У Курчатова не создалось впечатления, что немцы форсируют изготовление ядерной бомбы. Зато они могут накопить огромные массы радиоактивных веществ. Осыпать такой радиоактивной пылью территорию противника — и целые страны превратятся в пустыни!

— И этот вариант не исключен. Могу ли доложить правительству, что вы готовы возглавить советские урановые работы, товарищ Курчатов?

— Я дам ответ завтра, — сказал он.

И эта ночь шла без сна. Он узнал много нового. Немцы сконцентрировали усилия на котлах с тяжелой водой, американцы работают с графитом. До войны и мы предпочитали графиту тяжелую воду, было ли это правильно? Графит ведь куда дешевле и доступней. А главное, неизвестно, ведется ли промышленное разделение изотопов урана. Без разделительных заводов урановую бомбу не создать!

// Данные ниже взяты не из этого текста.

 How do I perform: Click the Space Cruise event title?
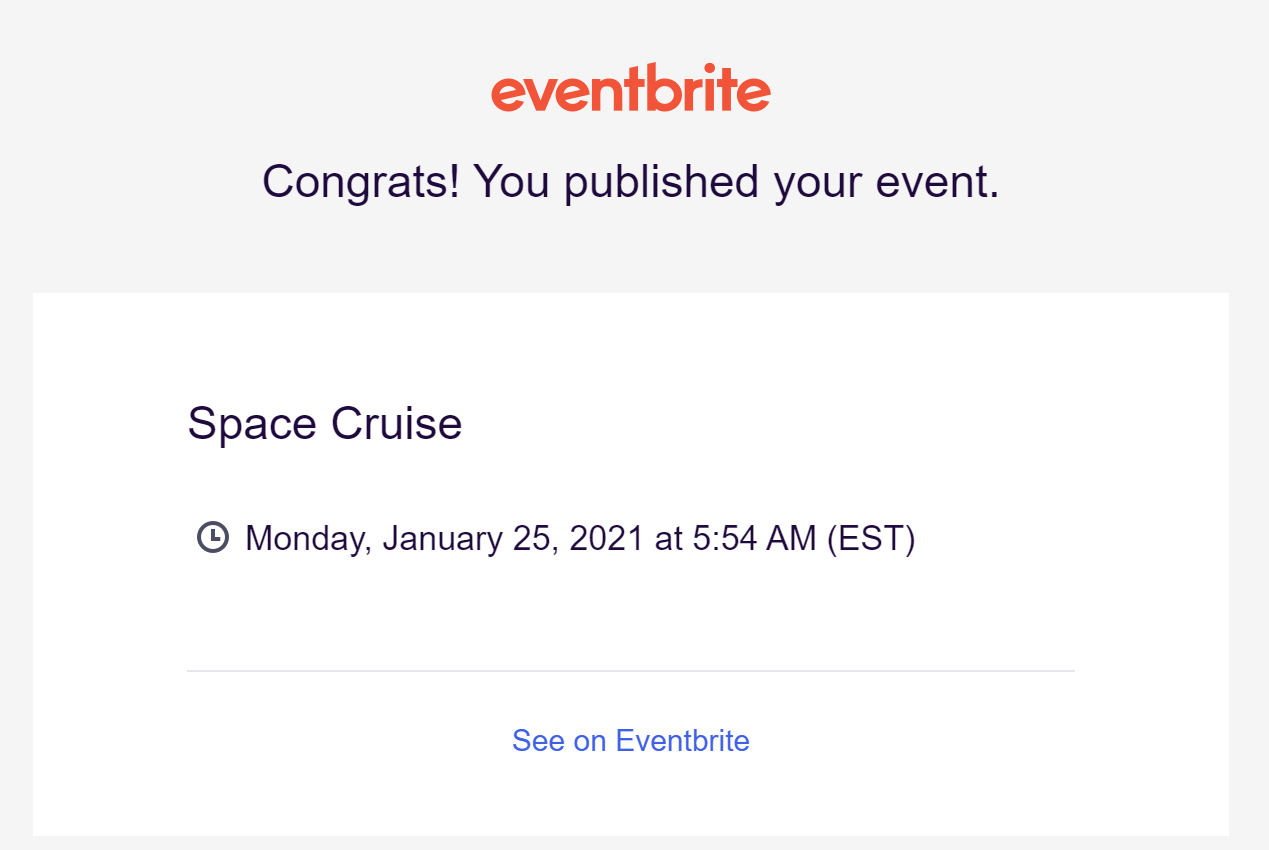[x=324, y=423]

Все это были очень важные мысли, надо было углубляться в них. А Курчатов непрерывно от них отвлекался. Воображение забивало логику. Курчатов мысленно видел в темноте Кафтанова. Высокий, почти в два метра, массивный — вероятно, за сто килограммов, — уполномоченный ГОКО развалисто прохаживался по ковровой дорожке — надо было поворачивать голову вслед за ним. Курчатов восстанавливал в памяти его речь — и удивлялся ей. Сын малограмотного лисичанского рабочего, сам в молодости рабочий, этот грузный человек, ныне нарком высшего образования и организатор науки, упрашивал ученого не забывать своего научного призвания, советовал отойти от близких задач трудного сегодняшнего дня ради дальних интересов науки. Немцы штурмуют Сталинград, их альпинисты водрузили свастику на Эльбрусе. Ленинград задыхается в блокаде — член правительства обещает найти ресурсы, чтобы начать работы для далекого, отнюдь не завтрашнего завтра! Фантастика! Фантастика!

— Я согласен! — сказал он на другой день Кафтанову.

— Отлично! — обрадовался уполномоченный ГОКО. — Сейчас поедем с вами представляться заместителям председателя Совнаркома, сперва товарищу Первухину, потом товарищу Молотову.